··· Estratto ···
Eppure, qualche ulteriore considerazione sarebbe necessaria.

Per
entrare nel merito del fatto specifico bisognerebbe avere studiato
giurisprudenza, conoscere le carte processuali, aver letto almeno la sentenza
della Cassazione. Personalmente sono certo che i magistrati avranno giudicato
correttamente sulla base delle leggi vigenti. Però ho l’impressione che, da
quarant’anni a questa parte, sia in atto una deriva che porta a interpretare le
leggi in modo da stravolgerne l’impianto.

Intendiamoci:
è normale che, col trascorrere del tempo, le idee cambino e con loro l’idem
sentire
della pubblica opinione e, di conseguenza, anche la percezione
della gravità dei reati e delle pene. Però sarebbe bene che questi cambiamenti
venissero trasfusi nelle leggi dall’attività del Parlamento, non
dall’interpretazione (o dallo stravolgimento?) della legge.

In ultima
analisi, e prescindendo dal caso specifico che ha dato origine alla sentenza
della Cassazione, perché lo Stato mette in galera i responsabili di un reato?
Per dargli un brutto voto in condotta o per difendere la società?

Se si
concedono attenuanti a chi uccide in seguito a una provocazione è perché si
ritiene che non si tratti di una persona pericolosa: se non verrà provocato non
reagirà. Certo, deve capire che ha sbagliato a reagire in modo sproporzionato,
e la punizione lo convincerà (si spera) a starci attento. Ma la società può
sentirsi ragionevolmente al sicuro.
···
◆ Compiti da svolgere
1. Seleziona dai record ogni riga in cui compare la stringa "agent", distinguendo tra maiuscole e minuscole.
2. Prosegui il testo sulla sentenza della Cassazione a partire dall'ultima frase riportata.
··· Record forniti ···
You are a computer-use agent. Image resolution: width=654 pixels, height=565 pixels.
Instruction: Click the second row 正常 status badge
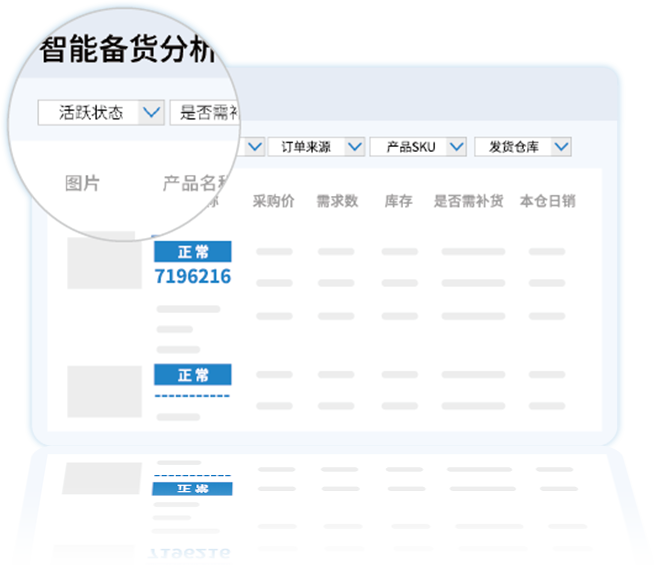(192, 375)
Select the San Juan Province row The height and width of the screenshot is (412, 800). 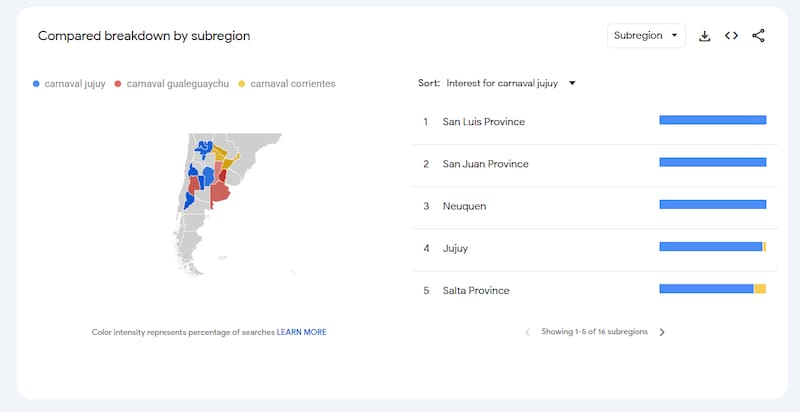485,164
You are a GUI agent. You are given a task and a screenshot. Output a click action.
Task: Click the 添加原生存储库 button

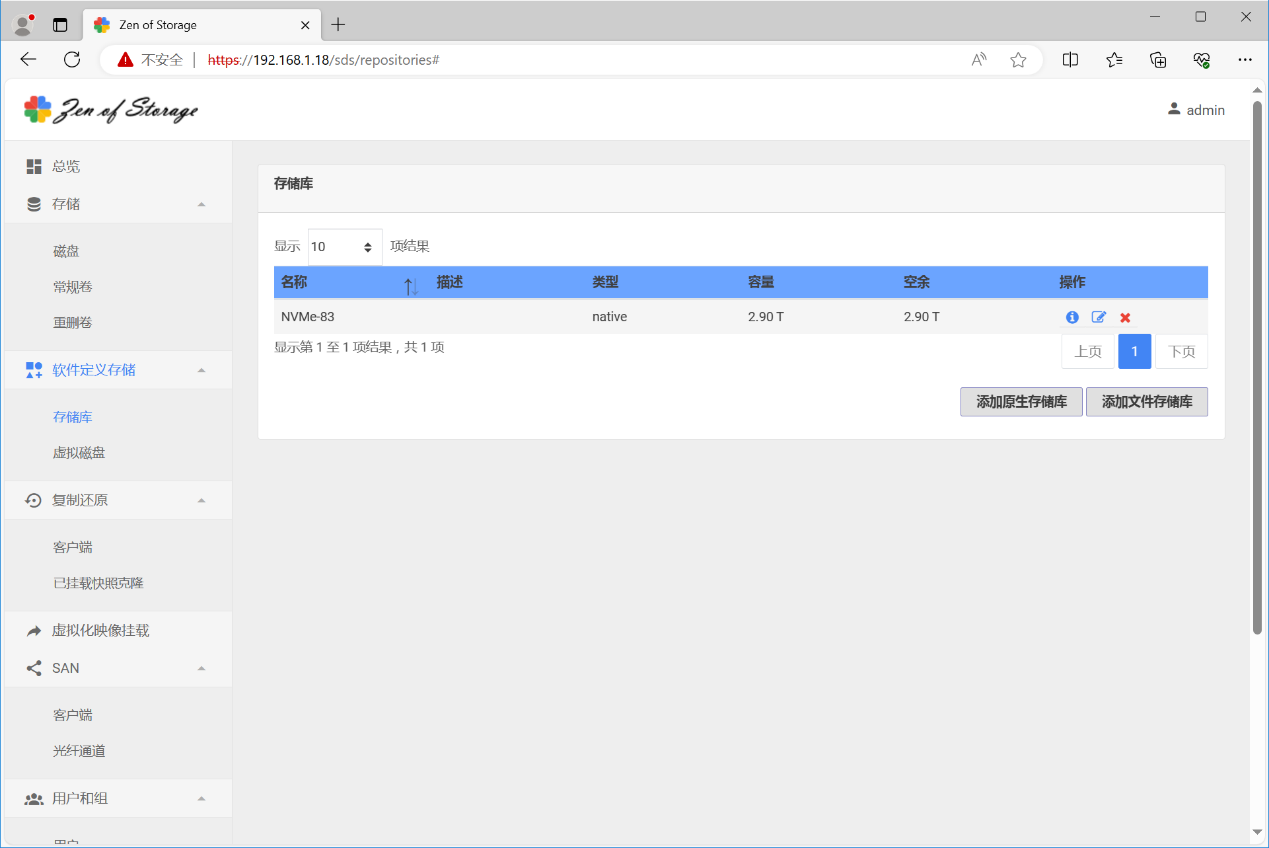point(1021,402)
···
◆ Risultati per compito
1.
You are a computer-use agent. Image resolution: width=654 pixels, height=565 pixels.
You are a GUI agent. You are given a task and a screenshot. Output a click action.

2.
Invece
considerare attenuante per un assassino il fatto di trovarsi in una condizione
di disadattamento significa giudicare la sua coscienza, significa cioè
introdurre un criterio soggettivo, se non addirittura paternalistico, nella
valutazione del reato. A questa stregua, se Bill Gates attraversasse fuori
dalle strisce bisognerebbe condannarlo a qualche anno di galera. Non solo, ma
una volta imboccata questa strada, bisognerebbe considerare che le cause di
disadattamento non sono soltanto economiche. In fin dei conti, è disadattato
anche un trovatello, un orfano, un divorziato. E perché non un poeta, un
artista? E voi, e io, non abbiamo motivi per lamentarci del mondo crudele? Di
questo passo, disadattato è chiunque. Ma se interpretiamo la legge in modo da
autorizzare i disadattati a uccidere e cavarsela con poco, come può sentirsi
sicura la società?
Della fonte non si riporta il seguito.